What is needed >> Retype each entry below, keeping every character the same.

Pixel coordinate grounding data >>
=-=-=-=-=
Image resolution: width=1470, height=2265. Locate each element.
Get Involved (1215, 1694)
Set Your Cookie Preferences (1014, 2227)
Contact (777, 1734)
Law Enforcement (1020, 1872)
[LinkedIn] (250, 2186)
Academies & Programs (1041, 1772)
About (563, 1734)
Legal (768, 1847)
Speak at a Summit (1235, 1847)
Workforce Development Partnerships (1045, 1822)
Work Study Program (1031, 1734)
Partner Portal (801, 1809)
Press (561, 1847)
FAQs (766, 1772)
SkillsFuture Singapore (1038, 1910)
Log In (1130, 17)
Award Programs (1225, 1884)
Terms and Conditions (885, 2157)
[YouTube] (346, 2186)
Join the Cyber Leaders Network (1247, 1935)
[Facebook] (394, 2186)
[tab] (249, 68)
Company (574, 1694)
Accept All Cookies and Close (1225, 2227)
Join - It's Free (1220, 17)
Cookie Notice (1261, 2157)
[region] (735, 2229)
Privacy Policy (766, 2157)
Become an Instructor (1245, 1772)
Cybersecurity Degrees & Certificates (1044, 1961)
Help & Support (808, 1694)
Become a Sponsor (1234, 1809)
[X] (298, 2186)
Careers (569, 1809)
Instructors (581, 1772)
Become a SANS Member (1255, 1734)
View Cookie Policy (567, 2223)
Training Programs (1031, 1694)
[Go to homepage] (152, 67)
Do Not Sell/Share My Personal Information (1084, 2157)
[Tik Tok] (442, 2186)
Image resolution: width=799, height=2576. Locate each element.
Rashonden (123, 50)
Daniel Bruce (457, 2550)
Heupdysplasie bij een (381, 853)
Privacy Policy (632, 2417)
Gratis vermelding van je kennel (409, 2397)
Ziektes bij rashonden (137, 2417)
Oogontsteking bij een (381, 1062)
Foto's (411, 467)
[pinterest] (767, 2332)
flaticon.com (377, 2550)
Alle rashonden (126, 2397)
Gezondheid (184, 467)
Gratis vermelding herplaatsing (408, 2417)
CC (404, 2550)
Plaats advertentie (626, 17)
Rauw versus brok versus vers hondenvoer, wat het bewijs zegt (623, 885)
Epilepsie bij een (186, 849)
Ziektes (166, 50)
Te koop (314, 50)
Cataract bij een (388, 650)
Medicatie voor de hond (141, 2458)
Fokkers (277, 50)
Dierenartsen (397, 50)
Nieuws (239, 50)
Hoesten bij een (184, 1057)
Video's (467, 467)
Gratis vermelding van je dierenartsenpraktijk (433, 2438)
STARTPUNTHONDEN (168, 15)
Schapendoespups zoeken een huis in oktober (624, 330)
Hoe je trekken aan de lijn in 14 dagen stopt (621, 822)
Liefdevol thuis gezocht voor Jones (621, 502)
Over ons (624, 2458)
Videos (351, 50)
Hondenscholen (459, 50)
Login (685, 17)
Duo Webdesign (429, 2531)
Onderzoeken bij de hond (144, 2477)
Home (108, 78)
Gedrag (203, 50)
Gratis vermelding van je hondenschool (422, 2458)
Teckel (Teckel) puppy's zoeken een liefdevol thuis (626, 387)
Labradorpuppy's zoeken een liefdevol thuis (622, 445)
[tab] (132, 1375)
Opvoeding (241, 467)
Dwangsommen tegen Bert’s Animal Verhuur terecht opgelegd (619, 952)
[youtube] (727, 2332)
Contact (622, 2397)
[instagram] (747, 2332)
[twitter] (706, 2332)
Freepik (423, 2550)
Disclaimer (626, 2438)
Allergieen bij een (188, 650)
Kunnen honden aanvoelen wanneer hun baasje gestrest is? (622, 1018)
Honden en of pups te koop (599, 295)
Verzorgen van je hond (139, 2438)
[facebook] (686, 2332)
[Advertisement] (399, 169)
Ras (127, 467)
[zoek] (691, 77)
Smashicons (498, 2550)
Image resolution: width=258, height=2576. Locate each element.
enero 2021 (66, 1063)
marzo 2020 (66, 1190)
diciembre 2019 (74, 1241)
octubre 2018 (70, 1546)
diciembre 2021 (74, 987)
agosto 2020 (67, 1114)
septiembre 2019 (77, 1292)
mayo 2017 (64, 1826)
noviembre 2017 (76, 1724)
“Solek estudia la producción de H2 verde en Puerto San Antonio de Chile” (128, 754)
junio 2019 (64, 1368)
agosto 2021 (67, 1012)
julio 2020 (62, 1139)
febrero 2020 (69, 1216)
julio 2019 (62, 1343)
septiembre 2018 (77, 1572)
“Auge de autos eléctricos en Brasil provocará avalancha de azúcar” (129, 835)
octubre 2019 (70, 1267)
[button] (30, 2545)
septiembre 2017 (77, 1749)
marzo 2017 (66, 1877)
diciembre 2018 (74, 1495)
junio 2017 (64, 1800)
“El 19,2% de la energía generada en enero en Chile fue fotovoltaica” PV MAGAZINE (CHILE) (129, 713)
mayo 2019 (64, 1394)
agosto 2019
=-=-=-=-=
Answer to the problem >>
Image resolution: width=1470, height=2265. Locate each element.
Get Involved (1215, 1694)
Set Your Cookie Preferences (1014, 2227)
Contact (777, 1734)
Law Enforcement (1020, 1872)
[LinkedIn] (250, 2186)
Academies & Programs (1041, 1772)
About (563, 1734)
Legal (768, 1847)
Speak at a Summit (1235, 1847)
Workforce Development Partnerships (1045, 1822)
Work Study Program (1031, 1734)
Partner Portal (801, 1809)
Press (561, 1847)
FAQs (766, 1772)
SkillsFuture Singapore (1038, 1910)
Log In (1130, 17)
Award Programs (1225, 1884)
Terms and Conditions (885, 2157)
[YouTube] (346, 2186)
Join the Cyber Leaders Network (1247, 1935)
[Facebook] (394, 2186)
[tab] (249, 68)
Company (574, 1694)
Accept All Cookies and Close (1225, 2227)
Join - It's Free (1220, 17)
Cookie Notice (1261, 2157)
[region] (735, 2229)
Privacy Policy (766, 2157)
Become an Instructor (1245, 1772)
Cybersecurity Degrees & Certificates (1044, 1961)
Help & Support (808, 1694)
Become a Sponsor (1234, 1809)
[X] (298, 2186)
Careers (569, 1809)
Instructors (581, 1772)
Become a SANS Member (1255, 1734)
View Cookie Policy (567, 2223)
Training Programs (1031, 1694)
[Go to homepage] (152, 67)
Do Not Sell/Share My Personal Information (1084, 2157)
[Tik Tok] (442, 2186)
Image resolution: width=799, height=2576. Locate each element.
Rashonden (123, 50)
Daniel Bruce (457, 2550)
Heupdysplasie bij een (381, 853)
Privacy Policy (632, 2417)
Gratis vermelding van je kennel (409, 2397)
Ziektes bij rashonden (137, 2417)
Oogontsteking bij een (381, 1062)
Foto's (411, 467)
[pinterest] (767, 2332)
flaticon.com (377, 2550)
Alle rashonden (126, 2397)
Gezondheid (184, 467)
Gratis vermelding herplaatsing (408, 2417)
CC (404, 2550)
Plaats advertentie (626, 17)
Rauw versus brok versus vers hondenvoer, wat het bewijs zegt (623, 885)
Epilepsie bij een (186, 849)
Ziektes (166, 50)
Te koop (314, 50)
Cataract bij een (388, 650)
Medicatie voor de hond (141, 2458)
Fokkers (277, 50)
Dierenartsen (397, 50)
Nieuws (239, 50)
Hoesten bij een (184, 1057)
Video's (467, 467)
Gratis vermelding van je dierenartsenpraktijk (433, 2438)
STARTPUNTHONDEN (168, 15)
Schapendoespups zoeken een huis in oktober (624, 330)
Hoe je trekken aan de lijn in 14 dagen stopt (621, 822)
Liefdevol thuis gezocht voor Jones (621, 502)
Over ons (624, 2458)
Videos (351, 50)
Hondenscholen (459, 50)
Login (685, 17)
Duo Webdesign (429, 2531)
Onderzoeken bij de hond (144, 2477)
Home (108, 78)
Gedrag (203, 50)
Gratis vermelding van je hondenschool (422, 2458)
Teckel (Teckel) puppy's zoeken een liefdevol thuis (626, 387)
Labradorpuppy's zoeken een liefdevol thuis (622, 445)
[tab] (132, 1375)
Opvoeding (241, 467)
Dwangsommen tegen Bert’s Animal Verhuur terecht opgelegd (619, 952)
[youtube] (727, 2332)
Contact (622, 2397)
[instagram] (747, 2332)
[twitter] (706, 2332)
Freepik (423, 2550)
Disclaimer (626, 2438)
Allergieen bij een (188, 650)
Kunnen honden aanvoelen wanneer hun baasje gestrest is? (622, 1018)
Honden en of pups te koop (599, 295)
Verzorgen van je hond (139, 2438)
[facebook] (686, 2332)
[Advertisement] (399, 169)
Ras (127, 467)
[zoek] (691, 77)
Smashicons (498, 2550)
Image resolution: width=258, height=2576. Locate each element.
enero 2021 (66, 1063)
marzo 2020 (66, 1190)
diciembre 2019 (74, 1241)
octubre 2018 (70, 1546)
diciembre 2021 (74, 987)
agosto 2020 (67, 1114)
septiembre 2019 (77, 1292)
mayo 2017 (64, 1826)
noviembre 2017 (76, 1724)
“Solek estudia la producción de H2 verde en Puerto San Antonio de Chile” (128, 754)
junio 2019 (64, 1368)
agosto 2021 (67, 1012)
julio 2020 (62, 1139)
febrero 2020 (69, 1216)
julio 2019 (62, 1343)
septiembre 2018 (77, 1572)
“Auge de autos eléctricos en Brasil provocará avalancha de azúcar” (129, 835)
octubre 2019 (70, 1267)
[button] (30, 2545)
septiembre 2017 (77, 1749)
marzo 2017 (66, 1877)
diciembre 2018 (74, 1495)
junio 2017 (64, 1800)
“El 19,2% de la energía generada en enero en Chile fue fotovoltaica” PV MAGAZINE (CHILE) (129, 713)
mayo 2019 (64, 1394)
agosto 2019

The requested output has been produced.